It feels like in the few months that I have been writing this blog, I have commented on national tragedies too often. It use to be, before I had children, that I could if not ignore tragedies, I could at least nod my head to the heavens and bury those feelings. I was good at it, I needed to be good at it. Because the long and short of it is the easiest way to survive in this world is to simply live without emotions. To bury everything that you have within you so far down that those you love can’t let you down, and those that hate the very person you strive to be can’t destroy the efforts you make. This world is not only dangerous, it is literally hell, and the best way for me to survive is to completely ignore all needs that I have; for love, for trust, for even companionship; if I don’t need it, you can’t take it away.
When I was blessed with children much of that changed. Here was a being that I couldn’t ignore, that I needed love and acceptance from, who could break my heart but that was simply a part of the whole job.

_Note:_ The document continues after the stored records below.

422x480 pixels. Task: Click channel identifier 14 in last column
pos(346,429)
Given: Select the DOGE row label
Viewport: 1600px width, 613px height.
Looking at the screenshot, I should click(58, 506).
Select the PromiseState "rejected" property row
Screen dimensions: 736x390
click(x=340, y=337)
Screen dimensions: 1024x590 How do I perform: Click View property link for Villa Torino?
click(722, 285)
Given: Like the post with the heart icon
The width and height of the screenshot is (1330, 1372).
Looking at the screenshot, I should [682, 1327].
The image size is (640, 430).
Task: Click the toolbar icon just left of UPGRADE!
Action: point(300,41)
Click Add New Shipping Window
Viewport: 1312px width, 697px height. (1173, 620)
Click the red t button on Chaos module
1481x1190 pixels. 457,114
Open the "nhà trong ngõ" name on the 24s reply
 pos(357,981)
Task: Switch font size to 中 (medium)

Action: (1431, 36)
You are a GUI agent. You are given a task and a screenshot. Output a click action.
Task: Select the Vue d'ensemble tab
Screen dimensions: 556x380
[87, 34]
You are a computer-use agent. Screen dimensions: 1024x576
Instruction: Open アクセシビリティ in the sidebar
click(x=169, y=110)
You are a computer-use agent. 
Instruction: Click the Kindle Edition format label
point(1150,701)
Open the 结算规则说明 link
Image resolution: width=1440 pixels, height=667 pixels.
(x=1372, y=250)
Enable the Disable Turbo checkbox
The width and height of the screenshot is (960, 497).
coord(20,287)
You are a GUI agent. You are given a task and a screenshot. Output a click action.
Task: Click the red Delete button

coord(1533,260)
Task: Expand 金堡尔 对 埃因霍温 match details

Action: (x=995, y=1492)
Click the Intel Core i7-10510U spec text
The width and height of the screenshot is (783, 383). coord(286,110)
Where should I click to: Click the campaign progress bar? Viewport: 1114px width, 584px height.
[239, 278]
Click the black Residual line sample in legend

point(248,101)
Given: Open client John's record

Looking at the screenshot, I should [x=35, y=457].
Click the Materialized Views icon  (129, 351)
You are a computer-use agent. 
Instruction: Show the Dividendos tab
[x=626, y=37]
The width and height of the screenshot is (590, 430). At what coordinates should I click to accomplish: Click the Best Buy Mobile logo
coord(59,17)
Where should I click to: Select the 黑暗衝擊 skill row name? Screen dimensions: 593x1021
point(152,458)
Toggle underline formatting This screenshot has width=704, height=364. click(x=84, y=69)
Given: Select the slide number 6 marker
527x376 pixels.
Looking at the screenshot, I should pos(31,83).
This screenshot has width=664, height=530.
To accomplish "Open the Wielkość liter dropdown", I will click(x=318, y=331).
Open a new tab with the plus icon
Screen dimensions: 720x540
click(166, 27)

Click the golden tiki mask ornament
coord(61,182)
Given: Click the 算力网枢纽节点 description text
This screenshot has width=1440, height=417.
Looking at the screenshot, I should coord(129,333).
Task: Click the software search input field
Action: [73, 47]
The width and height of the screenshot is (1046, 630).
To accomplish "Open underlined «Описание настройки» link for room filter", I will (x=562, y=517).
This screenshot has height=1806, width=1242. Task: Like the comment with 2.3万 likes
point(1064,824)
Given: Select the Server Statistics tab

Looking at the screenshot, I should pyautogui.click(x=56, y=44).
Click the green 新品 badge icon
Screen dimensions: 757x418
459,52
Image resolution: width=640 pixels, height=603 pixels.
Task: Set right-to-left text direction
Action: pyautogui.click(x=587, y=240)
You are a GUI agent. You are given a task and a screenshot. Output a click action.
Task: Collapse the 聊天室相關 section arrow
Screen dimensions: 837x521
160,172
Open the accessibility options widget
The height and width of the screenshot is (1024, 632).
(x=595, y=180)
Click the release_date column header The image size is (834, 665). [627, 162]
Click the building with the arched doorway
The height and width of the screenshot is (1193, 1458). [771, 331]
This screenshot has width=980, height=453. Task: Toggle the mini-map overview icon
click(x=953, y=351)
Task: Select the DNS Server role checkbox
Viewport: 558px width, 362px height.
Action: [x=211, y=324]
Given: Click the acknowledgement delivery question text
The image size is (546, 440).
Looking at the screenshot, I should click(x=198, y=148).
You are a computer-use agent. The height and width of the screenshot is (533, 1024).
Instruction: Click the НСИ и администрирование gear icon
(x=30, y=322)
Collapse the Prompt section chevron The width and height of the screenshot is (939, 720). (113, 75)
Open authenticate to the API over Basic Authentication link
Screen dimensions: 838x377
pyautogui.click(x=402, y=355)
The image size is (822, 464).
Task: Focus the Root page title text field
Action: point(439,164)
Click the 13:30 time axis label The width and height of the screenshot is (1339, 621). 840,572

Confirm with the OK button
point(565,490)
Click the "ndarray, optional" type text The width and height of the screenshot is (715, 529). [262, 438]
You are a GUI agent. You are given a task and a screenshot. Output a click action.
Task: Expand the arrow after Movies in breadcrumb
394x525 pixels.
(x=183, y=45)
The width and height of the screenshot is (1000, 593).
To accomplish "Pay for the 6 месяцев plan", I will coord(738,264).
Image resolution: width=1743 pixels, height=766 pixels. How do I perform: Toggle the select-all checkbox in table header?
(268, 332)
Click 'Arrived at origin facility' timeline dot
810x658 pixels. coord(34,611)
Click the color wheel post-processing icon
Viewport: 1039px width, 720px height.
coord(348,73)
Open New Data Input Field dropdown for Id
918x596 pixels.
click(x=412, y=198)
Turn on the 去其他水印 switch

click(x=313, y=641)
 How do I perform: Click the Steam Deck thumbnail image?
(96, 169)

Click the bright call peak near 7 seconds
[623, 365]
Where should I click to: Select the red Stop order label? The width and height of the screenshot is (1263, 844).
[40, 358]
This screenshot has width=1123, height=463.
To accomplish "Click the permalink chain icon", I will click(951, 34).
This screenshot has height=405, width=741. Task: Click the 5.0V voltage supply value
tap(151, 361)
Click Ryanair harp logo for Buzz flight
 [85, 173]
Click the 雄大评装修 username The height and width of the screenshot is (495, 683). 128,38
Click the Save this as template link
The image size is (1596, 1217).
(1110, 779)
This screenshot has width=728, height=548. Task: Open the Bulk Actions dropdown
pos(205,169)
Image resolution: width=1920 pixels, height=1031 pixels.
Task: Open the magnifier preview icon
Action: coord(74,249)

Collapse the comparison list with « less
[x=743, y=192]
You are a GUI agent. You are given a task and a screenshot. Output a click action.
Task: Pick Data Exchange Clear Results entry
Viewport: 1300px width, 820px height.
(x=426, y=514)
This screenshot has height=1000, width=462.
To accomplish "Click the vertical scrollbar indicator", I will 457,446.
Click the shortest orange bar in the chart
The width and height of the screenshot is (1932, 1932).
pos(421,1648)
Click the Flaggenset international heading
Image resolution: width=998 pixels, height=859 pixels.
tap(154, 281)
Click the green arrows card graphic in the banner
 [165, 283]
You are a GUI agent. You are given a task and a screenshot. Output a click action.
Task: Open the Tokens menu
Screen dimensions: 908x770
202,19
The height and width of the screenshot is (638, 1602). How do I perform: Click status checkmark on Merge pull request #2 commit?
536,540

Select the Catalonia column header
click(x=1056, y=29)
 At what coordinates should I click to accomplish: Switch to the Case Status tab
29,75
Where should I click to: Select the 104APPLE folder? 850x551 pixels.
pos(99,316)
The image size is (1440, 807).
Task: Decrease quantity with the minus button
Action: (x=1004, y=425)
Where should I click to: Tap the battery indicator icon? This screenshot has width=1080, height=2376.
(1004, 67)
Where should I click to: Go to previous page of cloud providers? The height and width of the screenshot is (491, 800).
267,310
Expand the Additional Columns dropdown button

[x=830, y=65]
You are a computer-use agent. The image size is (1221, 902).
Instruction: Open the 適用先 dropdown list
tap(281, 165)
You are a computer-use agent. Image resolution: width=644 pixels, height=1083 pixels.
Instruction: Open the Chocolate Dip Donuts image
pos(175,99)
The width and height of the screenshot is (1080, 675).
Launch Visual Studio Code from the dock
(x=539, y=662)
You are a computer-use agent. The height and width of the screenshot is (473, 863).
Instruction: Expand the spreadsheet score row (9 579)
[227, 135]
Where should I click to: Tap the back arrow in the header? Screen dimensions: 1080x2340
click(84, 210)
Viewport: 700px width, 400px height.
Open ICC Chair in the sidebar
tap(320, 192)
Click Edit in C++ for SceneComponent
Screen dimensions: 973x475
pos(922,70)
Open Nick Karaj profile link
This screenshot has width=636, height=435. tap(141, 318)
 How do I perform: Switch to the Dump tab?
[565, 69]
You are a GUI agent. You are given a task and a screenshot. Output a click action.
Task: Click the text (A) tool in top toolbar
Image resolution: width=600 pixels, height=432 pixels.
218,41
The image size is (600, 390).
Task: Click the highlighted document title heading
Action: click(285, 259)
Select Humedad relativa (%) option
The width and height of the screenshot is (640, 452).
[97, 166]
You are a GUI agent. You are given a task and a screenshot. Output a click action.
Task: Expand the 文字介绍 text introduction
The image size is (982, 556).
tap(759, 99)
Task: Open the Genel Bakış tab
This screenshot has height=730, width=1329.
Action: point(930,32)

Motherhood is not for the faint of heart, and it requires a devotion and a risk that no other part of my life deserves. And when I see an image of a child, sitting in shock on the side of a road, with bodies lying beside him, the full power of my rage is hard to keep leashed. Because I see my child right there. I see my child waiting for someone to find him, to explain to him, to give him the comfort that isn’t there. I see my child and it takes my breath away. The idea, the horror, the reality.
Adults being killed is tragic, there is no doubt. But there is a different tragedy when we are forced to watch children not only die, but to live through horror. Horror that is beyond their comprehension, and we have to sit by and watch the events of a madman change innocence completely. I can handle death, it’s only requires me lying there. I can not handle the idea that my child would be altered by my death; that the very foundation that I have given them would be ripped out without a breath.
I am required to believe that there is a special level of hell for child killers. For those that take the innocence children are gifted with and rip it away with pain, sex, or neglect. I have to believe that they will get everything that God can devise because otherwise I can not live; I can not breathe, I don’t know how to survive. I believe in the beauty and the sheer destruction of our dreams; but I can not live in a world where there is no ultimate punishment for the destruction of a child. I have to believe in a God that understands that premise.
Who are we in this world? Who are we to think that death and destruction is the answer to our own marketability, or our own suffering? The questions of the ages must be asked once again while we look at yet another moment in history that defies everything we are supposed to be. People have been questioning life, and therefore death, since the beginning. They have watched children die since Adam and Eve brought the first one home. We have been asking the questions, looking for the answers, and yet, there comes a time in each of our lives when we must recognize that there are no answers. There are cowards, there is evil, and there is the truth. Human nature is not altogether beautiful, it is not altogether perfect, and yet we live.
How do we reconcile the image of that bloody child on the side of the road, with the laughter our own sons giving to us? How do we not hold that young child in our arms, sheltering them from reality so they too can laugh? How do we find strength in a world where are neighbors are just as guilty as we are? How do we reconcile all the pieces of this world?
Part of me believes that there has to be a balance; for all that is beautiful there has to be ugly. For all that is good, there must be bad. But how does that balance, which nature/God/mother keeps for us, ultimately ever going to guarentee that my child will not be killed by a bullet out of a man’s revenge? Yes, yes there are no guarentees. Yes, I know that I have to allow my child to be raised to go after their dreams so that they can find the elusive happiness that I question each day of my life. But how do I understand the balance needed, and still let him go? Walk away from the idea that I have to, how do I?
How do I not pictured my child on a bloody sidewalk? How do I not picture my child being rammed into a bathroom because someone with a gun has invaded what should be the second safest place in the world? How do I not picture my child being assualted, taken, killed, knifed, gun down, or even raped? How do I get those images out of my mind each time I have to see another child’s innocence destroyed? I am great at burying my emotions, my dreams, my very thoughts; but I am not sure how to bury this.
I can bury the pain my husband unknowingly gives me, just by remembering who he really is. I can bury the hurt when friends don’t invite me, or don’t seem to want to be burdened with me. I can bury my disappointment in my parents, and the saddness with my sister. I can bury the daily nightmares, and the constant need to simply run away. I can bury all the things that would destroy my husband, my parents, my friendships, if they only knew that they were there. But I can’t bury my children.